Uphill or downhill: Downhill.

Favorite riding place: Riding in Marin is awesome, riding through traffic is fun. I used to love riding the city loop

Shaped aluminum tubes ready to be cajoled into a frame. Photo: Stephen Lam/Element.ly
Shaped aluminum tubes ready to be cajoled into a frame. Photo: Stephen Lam/Element.ly

One thing people don’t know about you: I am working on getting my pilot license.

Favorite music: Bands that I grown up loving: the Ramones. Jonathan Richmond, jimmy Hendrix, Lou reed, a lot of stuff from late 70s, early 80s. I play the guitar.

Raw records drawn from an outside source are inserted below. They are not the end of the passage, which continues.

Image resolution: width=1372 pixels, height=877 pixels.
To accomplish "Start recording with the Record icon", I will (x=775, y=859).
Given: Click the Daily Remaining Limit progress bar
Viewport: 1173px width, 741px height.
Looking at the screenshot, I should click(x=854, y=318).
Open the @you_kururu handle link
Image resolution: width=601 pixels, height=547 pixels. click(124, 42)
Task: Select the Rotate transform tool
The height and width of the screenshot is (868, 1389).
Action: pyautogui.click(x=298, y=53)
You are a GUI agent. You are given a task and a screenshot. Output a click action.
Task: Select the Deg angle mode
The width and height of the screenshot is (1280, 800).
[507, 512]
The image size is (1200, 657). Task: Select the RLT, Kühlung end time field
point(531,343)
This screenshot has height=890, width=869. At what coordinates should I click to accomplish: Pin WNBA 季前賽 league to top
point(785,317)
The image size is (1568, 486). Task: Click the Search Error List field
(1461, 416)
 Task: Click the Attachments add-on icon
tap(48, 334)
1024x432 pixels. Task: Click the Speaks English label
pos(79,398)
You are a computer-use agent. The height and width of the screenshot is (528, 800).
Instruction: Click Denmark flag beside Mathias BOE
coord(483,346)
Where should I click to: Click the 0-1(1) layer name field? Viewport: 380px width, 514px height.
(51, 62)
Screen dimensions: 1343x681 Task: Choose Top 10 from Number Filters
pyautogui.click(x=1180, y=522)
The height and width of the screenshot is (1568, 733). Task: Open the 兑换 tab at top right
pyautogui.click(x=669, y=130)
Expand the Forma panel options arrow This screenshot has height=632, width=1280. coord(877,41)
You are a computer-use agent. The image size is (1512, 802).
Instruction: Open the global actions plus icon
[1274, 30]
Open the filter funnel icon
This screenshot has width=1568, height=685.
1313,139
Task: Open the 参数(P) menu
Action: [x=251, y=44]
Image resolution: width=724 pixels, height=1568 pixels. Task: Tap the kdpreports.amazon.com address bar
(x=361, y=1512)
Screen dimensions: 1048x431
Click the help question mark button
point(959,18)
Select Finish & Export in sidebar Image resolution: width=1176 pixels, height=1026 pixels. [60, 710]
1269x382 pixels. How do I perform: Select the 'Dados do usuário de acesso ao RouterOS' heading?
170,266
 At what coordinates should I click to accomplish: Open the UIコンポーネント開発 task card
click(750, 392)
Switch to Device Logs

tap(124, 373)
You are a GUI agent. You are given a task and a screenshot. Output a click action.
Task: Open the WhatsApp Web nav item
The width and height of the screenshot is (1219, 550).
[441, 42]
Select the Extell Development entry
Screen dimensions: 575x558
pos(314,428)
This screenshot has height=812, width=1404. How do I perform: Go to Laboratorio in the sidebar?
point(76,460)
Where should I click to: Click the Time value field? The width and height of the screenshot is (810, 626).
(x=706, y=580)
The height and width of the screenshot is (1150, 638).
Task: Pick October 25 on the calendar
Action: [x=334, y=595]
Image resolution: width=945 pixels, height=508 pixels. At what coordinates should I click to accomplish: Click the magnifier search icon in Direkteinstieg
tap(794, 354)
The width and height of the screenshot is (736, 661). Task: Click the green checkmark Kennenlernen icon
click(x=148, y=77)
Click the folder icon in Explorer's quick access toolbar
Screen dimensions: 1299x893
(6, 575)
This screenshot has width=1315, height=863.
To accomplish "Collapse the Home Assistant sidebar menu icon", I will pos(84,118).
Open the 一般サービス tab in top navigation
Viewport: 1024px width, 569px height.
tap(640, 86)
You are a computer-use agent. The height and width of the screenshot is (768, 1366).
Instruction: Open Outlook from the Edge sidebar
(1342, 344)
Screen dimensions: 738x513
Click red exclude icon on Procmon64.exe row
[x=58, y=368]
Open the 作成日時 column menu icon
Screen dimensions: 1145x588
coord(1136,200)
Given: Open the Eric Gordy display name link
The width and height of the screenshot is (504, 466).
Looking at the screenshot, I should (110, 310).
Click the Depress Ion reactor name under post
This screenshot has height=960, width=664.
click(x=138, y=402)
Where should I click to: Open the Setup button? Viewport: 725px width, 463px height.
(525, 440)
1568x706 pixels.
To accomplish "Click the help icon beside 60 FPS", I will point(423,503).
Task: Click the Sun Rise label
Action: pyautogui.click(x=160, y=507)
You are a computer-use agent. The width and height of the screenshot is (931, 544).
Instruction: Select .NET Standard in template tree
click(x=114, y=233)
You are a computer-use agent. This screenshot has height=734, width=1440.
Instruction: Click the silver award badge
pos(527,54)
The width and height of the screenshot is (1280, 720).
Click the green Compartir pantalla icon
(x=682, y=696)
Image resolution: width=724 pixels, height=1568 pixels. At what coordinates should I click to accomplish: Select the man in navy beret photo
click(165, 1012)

What are you most proud of? That I’ve able to keep this going for five years. Most businesses fail within the first year. I am proud that it took off to begin with. We have a shit ton of struggle keeping the business going. But I am just really proud that I did something people like. For me that’s awesome. It’s validating.

Andrew hard at work. Photo: Stephen Lam/Element.ly
Andrew hard at work. Photo: Stephen Lam/Element.ly

How long does it take to produce one frame: About 30 hours per bike.

Morning or night person: Both. I don’t sleep that much. I go to bed late and wake up early.

Anything else you’d like to add: Buy my bikes!